Description of the task » Copy the stretch of the xgboost num_class thread from "I ran into this" through "of predicted probabilities." word for word.

Document text »
** start **
15
votes

I'm having a lot of trouble figuring out how to correctly set the num_classes for xgboost.

I've got an example using the Iris data

df <- iris

y <- df$Species
num.class = length(levels(y))
levels(y) = 1:num.class
head(y)

df <- df[,1:4]

y <- as.matrix(y)
df <- as.matrix(df)

param <- list("objective" = "multi:softprob",    
          "num_class" = 3,    
          "eval_metric" = "mlogloss",    
          "nthread" = 8,   
          "max_depth" = 16,   
          "eta" = 0.3,    
          "gamma" = 0,    
          "subsample" = 1,   
          "colsample_bytree" = 1,  
          "min_child_weight" = 12)

model <- xgboost(param=param, data=df, label=y, nrounds=20)

This returns an error

Error in xgb.iter.update(bst$handle, dtrain, i - 1, obj) : 
SoftmaxMultiClassObj: label must be in [0, num_class), num_class=3 but found 3 in label

If I change the num_class to 2 I get the same error. If I increase the num_class to 4 then the model runs, but I get 600 predicted probabilities back, which makes sense for 4 classes.

I'm not sure if I'm making an error or whether I'm failing to understand how xgboost works. Any help would be appreciated.

4
num_class is the number of distinct classes for classification problem. In your case with iris dataset it should be set to 3. - Sergey Bushmanov
It is set to 3. The error I pasted in above is from that setting. - House
Would you please post the output of unique(y)? - Sergey Bushmanov
No problem unique(y) [,1] [1,] "1" [2,] "2" [3,] "3" - House
You should set num_class=3, as I said before, and levels should sequentially start from 0 to 2. This would solve your problem. - Sergey Bushmanov

4 Answers

9
votes

label must be in [0, num_class) in your script add y<-y-1 before model <-...

4
votes

I ran into this rather weird problem as well. It seemed in my class to be a result of not properly encoding the labels.

First, using a string vector with N classes as the labels, I could only get the algorithm to run by setting num_class = N + 1. However, this result was useless, because I only had N actual classes and N+1 buckets of predicted probabilities.

I re-encoded the labels as integers and then num_class worked fine when set to N.

# Convert classes to integers for xgboost
class <- data.table(interest_level=c("low", "medium", "high"), class=c(0,1,2))
t1    <- merge(t1, class, by="interest_level", all.x=TRUE, sort=F)
** end **
Excerpted records »
** start **
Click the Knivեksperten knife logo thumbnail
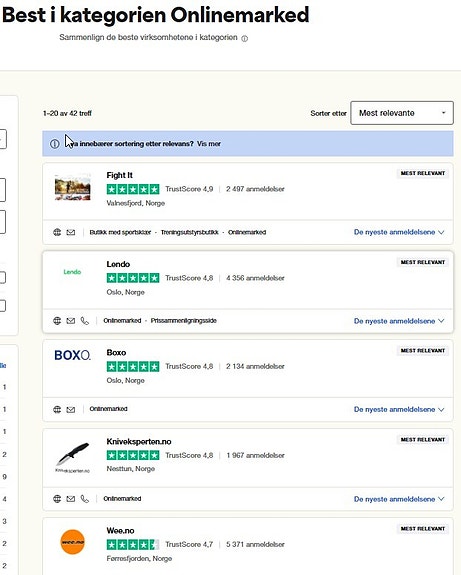Viewport: 461px width, 575px height. tap(73, 457)
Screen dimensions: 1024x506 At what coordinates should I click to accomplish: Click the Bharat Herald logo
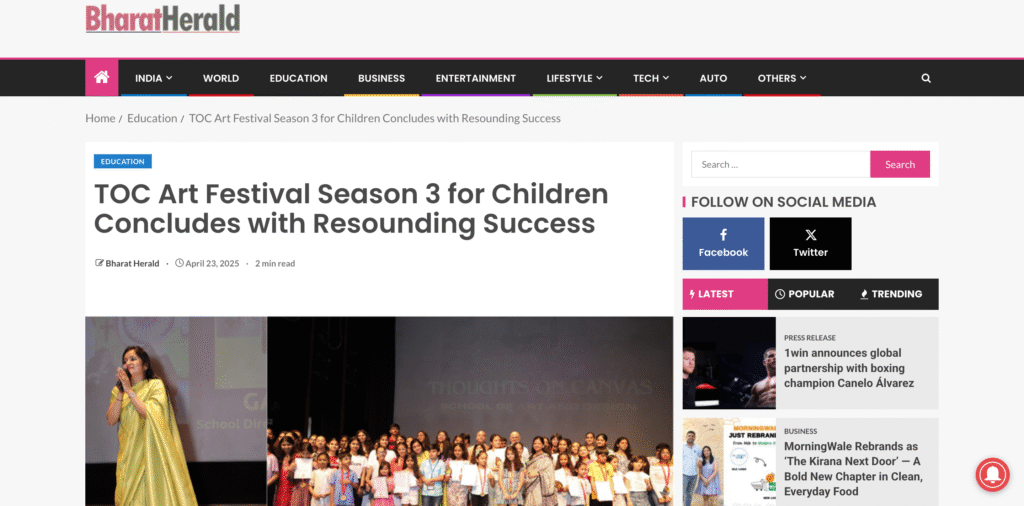click(163, 18)
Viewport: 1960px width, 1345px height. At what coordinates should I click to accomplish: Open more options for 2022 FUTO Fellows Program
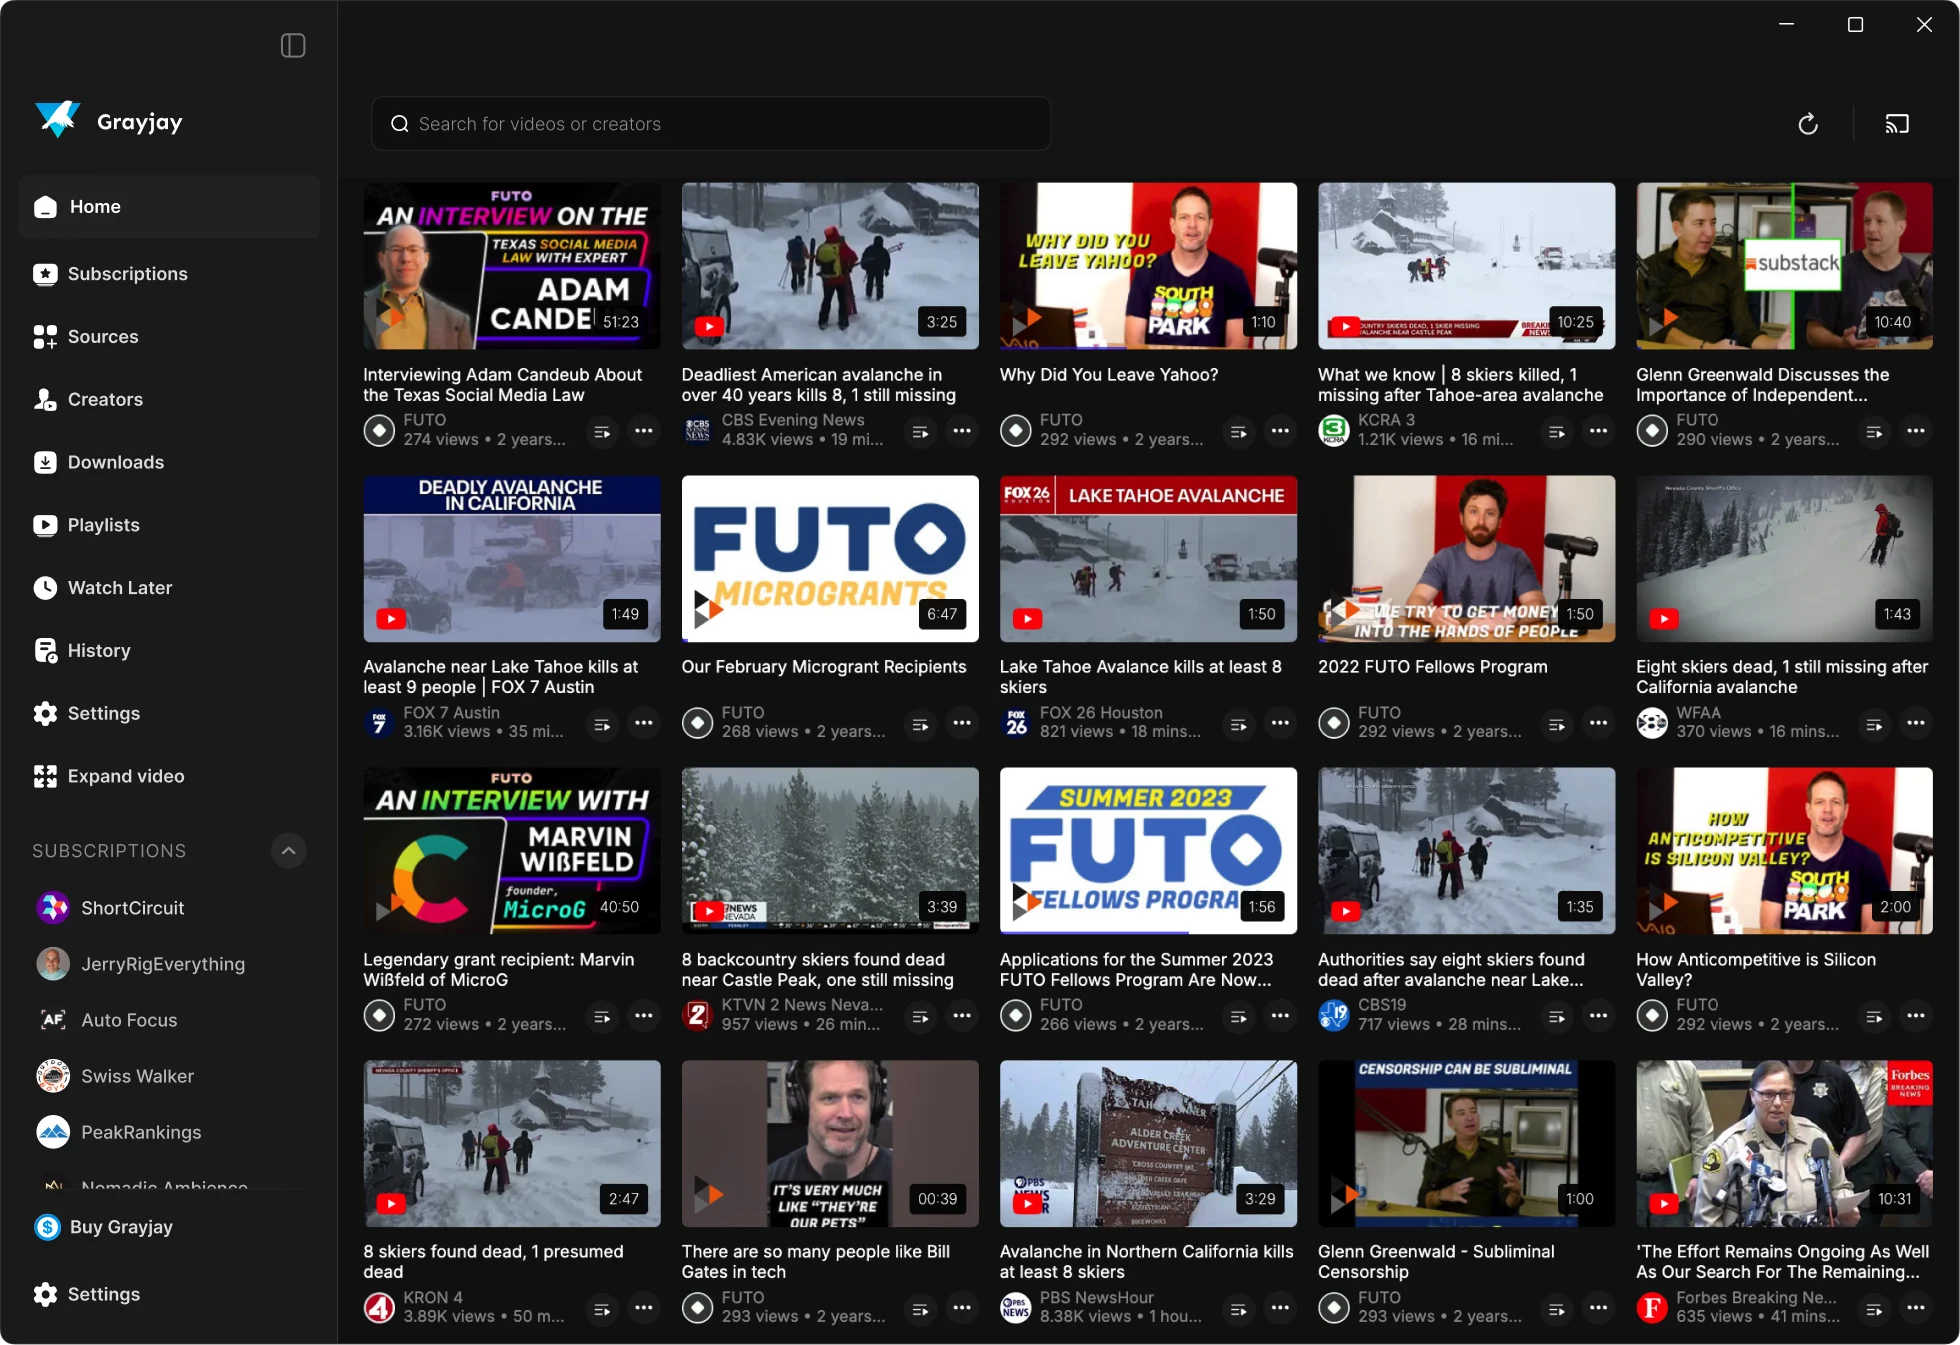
** end **
Written answer »
I ran into this rather weird problem as well. It seemed in my class to be a result of not properly encoding the labels.

First, using a string vector with N classes as the labels, I could only get the algorithm to run by setting num_class = N + 1. However, this result was useless, because I only had N actual classes and N+1 buckets of predicted probabilities.